* ARTICLE *
Some studies have been conducted in order to provide new experiences through the high directivity of sound irradiated from parametric speakers. For example, Kimura et al. produced VITA, which is a space-filling display system that visualizes sound beams from a unit that includes multiple parametric speakers, which enable various spatial sound interactions with visual feedback [26]. Ueta et al. proposed a system named Juke Cylinder that enables users to feel like their body is made up of various instruments by irradiating the sound of the instruments to the user’s hand from parametric speakers, which are incorporated in the chassis of the system [27].

The high directivity of the parametric speakers enables local presentation of sounds. Parametric speakers are commonly used for movement guidance in stations and for descriptions of exhibited works in museums because of their low cost and acoustic quality improvements. In the preceding cases, the direction of the parametric speakers is fixed so that sounds are presented in a certain direction. If the direction of the parametric speakers are controlled dynamically, the sound could be presented locally anywhere. This approach has the advantages of low cost and high flexibility for use in different situations.

Based on the studies and reviews described above, we constructed an acoustic research (AR) system to induce human behavior with parametric speakers.

3.2 Acoustic AR System to Create a Local Sound Field

We propose a system capable of inducing the feeling that there is an acoustic field by presenting different sounds with parametric speakers according to the position of the listener (Fig. 1). This system consists of two parametric speakers (Tristate Inc.), two pan-tilt camera platforms, a depth sensor (Microsoft Kinect), an A/D D/A converter (audio interface, M-AUDIO Profire 610), and a Laptop PC. The target area where the sound was presented was sandwiched between two parametric speakers, which were arranged on the ceiling. Each parametric speaker was rested on a pan-tilt camera platform. The directions of the camera platforms were controlled with servo-motors (Futaba FP-S3101). Hereafter, this system is collectively called the speaker unit. The speaker units were linked to the audio interface connected to a PC by a wired connection.

Fig. 1.

* INFORMATION PROVIDED *

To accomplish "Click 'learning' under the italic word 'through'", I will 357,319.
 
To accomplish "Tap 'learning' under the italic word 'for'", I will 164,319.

* LIST OF TASKS *
(A) Copy word for word the part of the parametric speaker passage that begins at the words "3.2 Acoustic AR" and stops after "a wired connection.".
(B) According to the parametric speaker passage, which servo-motors control the directions of the camera platforms?

* WORKED ANSWERS *
(A)
3.2 Acoustic AR System to Create a Local Sound Field

We propose a system capable of inducing the feeling that there is an acoustic field by presenting different sounds with parametric speakers according to the position of the listener (Fig. 1). This system consists of two parametric speakers (Tristate Inc.), two pan-tilt camera platforms, a depth sensor (Microsoft Kinect), an A/D D/A converter (audio interface, M-AUDIO Profire 610), and a Laptop PC. The target area where the sound was presented was sandwiched between two parametric speakers, which were arranged on the ceiling. Each parametric speaker was rested on a pan-tilt camera platform. The directions of the camera platforms were controlled with servo-motors (Futaba FP-S3101). Hereafter, this system is collectively called the speaker unit. The speaker units were linked to the audio interface connected to a PC by a wired connection.

(B) Futaba FP-S3101 servo-motors.